A superannuation lawyer has warned practitioners to properly analyse the nature of a troublesome SMSF action so as to avoid the unnecessary reporting of a compliance breach.
Specifically, Bobbin Lawyers consultant lawyer Peter Bobbin was referring to situations where money drawn from an SMSF bank account may be classified as a loan to a member, and in turn a compliance breach, by outside parties, but which are actually entirely different in nature.
“Is an overdrawn credit account a borrowing or not? I had a client [who had two different SMSF bank accounts and] they just forgot to [transfer] money from one account into the SMSF cheque account and insurance premiums were [being deducted from that cheque account] on a monthly basis and the bank just allowed it to go through,” Bobbin told attendees of the SMSF Association Technical Summit 2024 recently held in Sydney.
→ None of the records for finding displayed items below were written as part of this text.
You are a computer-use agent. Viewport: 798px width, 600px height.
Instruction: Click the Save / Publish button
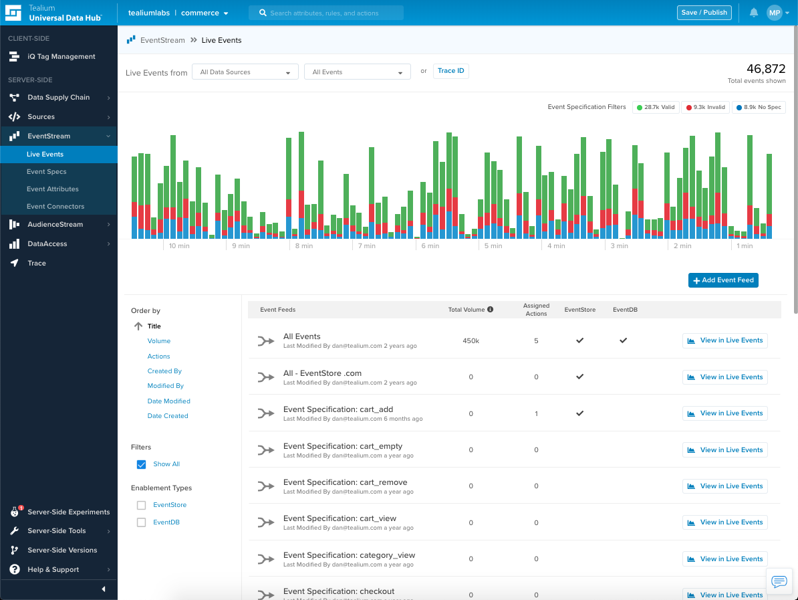[704, 13]
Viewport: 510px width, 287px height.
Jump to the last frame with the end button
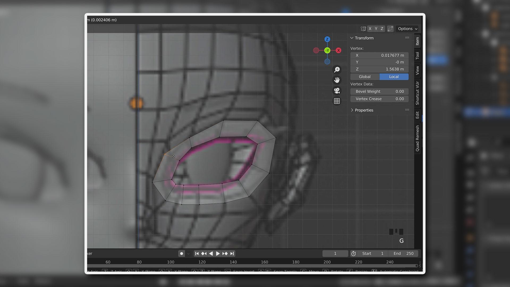(x=232, y=253)
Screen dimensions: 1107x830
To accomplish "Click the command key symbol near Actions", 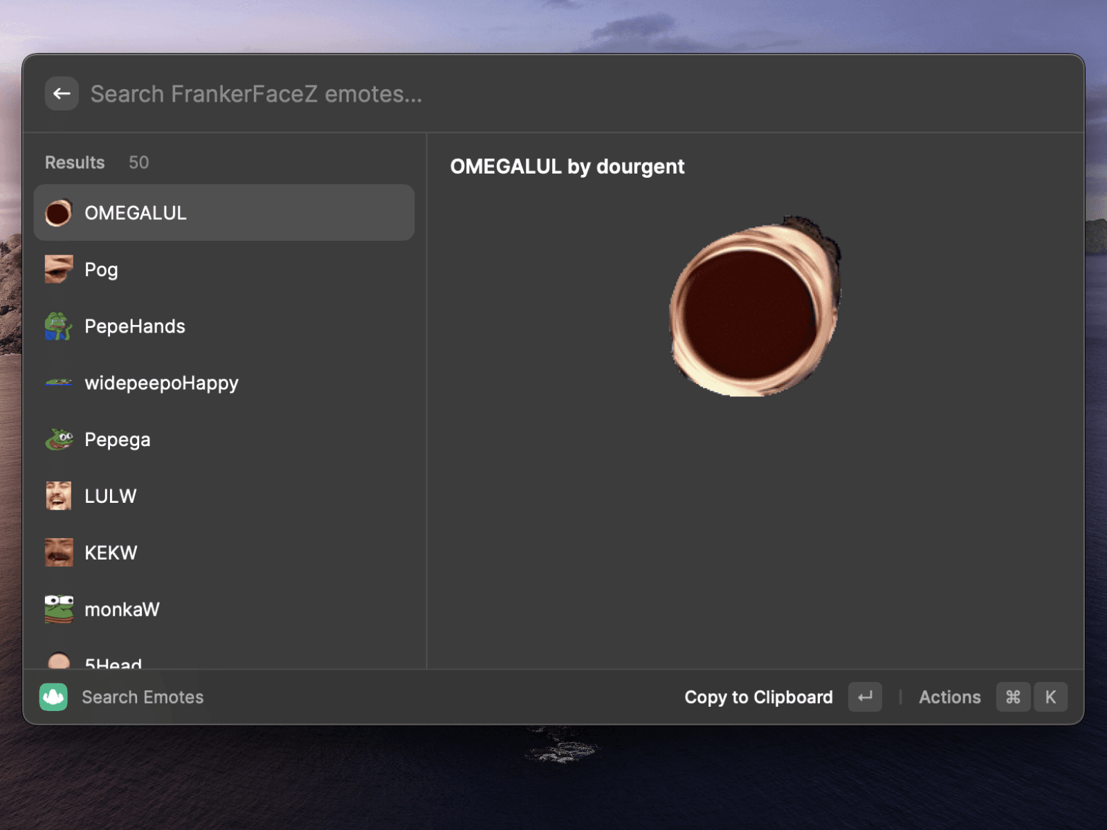I will (x=1013, y=697).
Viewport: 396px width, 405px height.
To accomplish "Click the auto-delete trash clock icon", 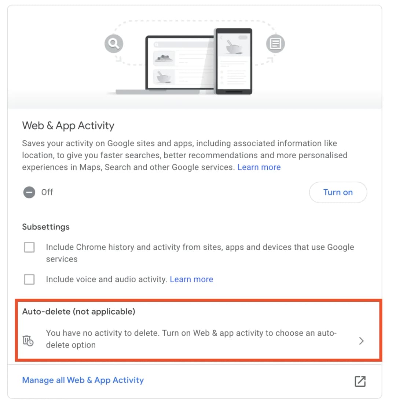I will 28,341.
“But the terms of the cheque account were that it was just a cheque account – it didn’t have an overdraft facility. I don’t know about you, but that to me is not a borrowing, it’s an overdrawn account.
“I’m actually saying that’s not a borrowing. [In situations like this] you’ve got to have a look at the bank account details, the circumstances of it, the terms pertaining to the account and how it arose.
“You then have a [situation concerning an] automatic debit and not a borrowing. That’s not a loan.”
According to Bobbin, trustees and practitioners should not look toward accounting standards as a guide to how to manage situations like these.
“What the accounting standards fundamentally fail to look for is what the truth is. The accounting standards are looking to [allow you to] put a square peg in a square hole and a round peg [in a round hole],” he said.
“So I want you to ignore the accounting standards.”